Franco y la libertad
Como forma de defender la libertad, el creciente sinsentido que afecta a esta democracia nos acaba haciendo salir a defender la memoria del que para mí era un dictador. Una paradoja inverosímil
Hay semanas en que llueve tanta información sobre nosotros, que hay muchos hechos muy relevantes que pasan un poco desapercibidos. O quizá no les damos la relevancia que tienen ante la gravedad de otras cosas. No voy a enumerar todo lo que ha ocupado los titulares en los últimos siete días porque creo que la gravedad política de todo ello era incuestionable. No seré yo quien lo niegue o contradiga mínimamente. Pero sí quiero señalar la gravedad de algo que ocurrió el pasado martes en el Congreso de los Diputados. Como señaló en El Debate el pasado viernes Luis-Felipe Utrera-Molina, solo Vox se opuso a una medida profundamente inconstitucional como va a ser la ilegalización de la Fundación Francisco Franco.
Puedo asegurarles que nunca imaginé que yo escribiría un artículo defendiendo esa fundación. Si lo hago hoy es porque creo firmemente en la libertad. Y lo que el Congreso de los Diputados ha puesto esta semana en marcha con el respaldo del Partido Popular es un profundo cercenamiento de nuestras libertades: se prohíbe reivindicar y narrar una parte de nuestra historia si no es desde un único punto de vista.
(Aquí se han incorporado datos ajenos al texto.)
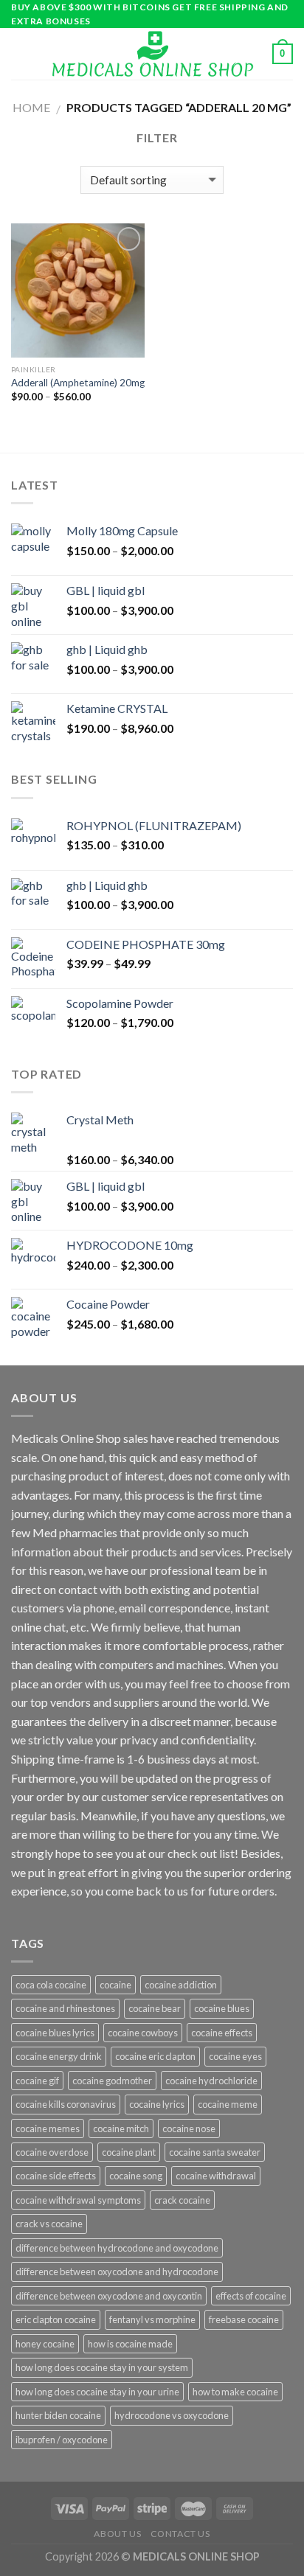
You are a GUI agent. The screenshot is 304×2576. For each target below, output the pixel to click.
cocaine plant (129, 2152)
Yo nunca he sido franquista, entre otras cosas porque tenía 9 años el día que murió el general Franco. Estoy muy orgulloso de que mi padre fuera educado en la lealtad a Don Juan. Cuando se desencadenó su diabetes juvenil, con apenas 11 años de edad —fue de los primeros niños en España que sobrevivió a esa enfermedad gracias al tratamiento del Dr. Gregorio Marañón— su abuelo Gabriel Maura le dijo que si aprendía a inyectarse su insulina sin necesidad de una practicante tres veces al día, le llevaría de viaje con él. En la España de la década de 1940, un niño de esa edad que vivía en Santander, rara vez iba más allá de Torrelavega. No digamos a Estoril o a París. Mi padre aprendió raudo a inyectarse y se habituó a acompañar a su abuelo en sus visitas seis o siete veces al año a Don Juan. No hará falta explicar que aquello le marcó políticamente de por vida. Él era un niño en pantalones cortos que se sentaba a almorzar con su Rey del exilio, con Gil Robles —ministro de la República— con Sainz Rodríguez —ministro del primer franquismo— y con Gabriel Maura —ministro del último Gobierno de la Monarquía. Y, por otra parte, mi madre no tuvo interés político hasta después de la muerte de Franco y llegaría a ser diputada popular en el Congreso en la legislatura 1986-89. Esa es la política que yo he mamado en mi casa. Franquistas cero. Y hoy, indignado, me siento obligado a salir a defender la verdad y la libertad frente a la mentira que ya impera en todo lo que nos rodea. Y a decir a todos estos antifranquistas de última hora que su política es extremadamente contraproducente para el objetivo que ansían.
El pasado 3 de octubre el propio Utrera-Molina publicó aquí un artículo titulado «El arma de Franco» sobre el uso perverso que se hace de su figura. Como director de Opinión de El Debate debo manifestar mi sorpresa con lo datos de lectura que ha tenido ese artículo: 112.000 visitas en una semana, de las que más de 50.000 fueron en un solo día. ¿Por qué creen ustedes que se produjo un interés así, muy superior al que tienen normalmente los artículos de esta sección de opinión que es la más leída de la Prensa en España? No hay una prueba científica, pero yo sí estoy seguro de que la razón es el intento de ocultación de la vida de Francisco Franco. Es decir, el borrar la historia de España. Y frente a eso, yo empiezo a rebelarme. Creo que me pasa un poco como a Alfonso Ussía. Políticamente, ni su familia ni la mía fueron en la postguerra más que monárquicos de Don Juan. Pero, como forma de defender la libertad, el creciente sinsentido que afecta a esta democracia nos acaba haciendo salir a defender la memoria del que para mí era un dictador. Una paradoja inverosímil.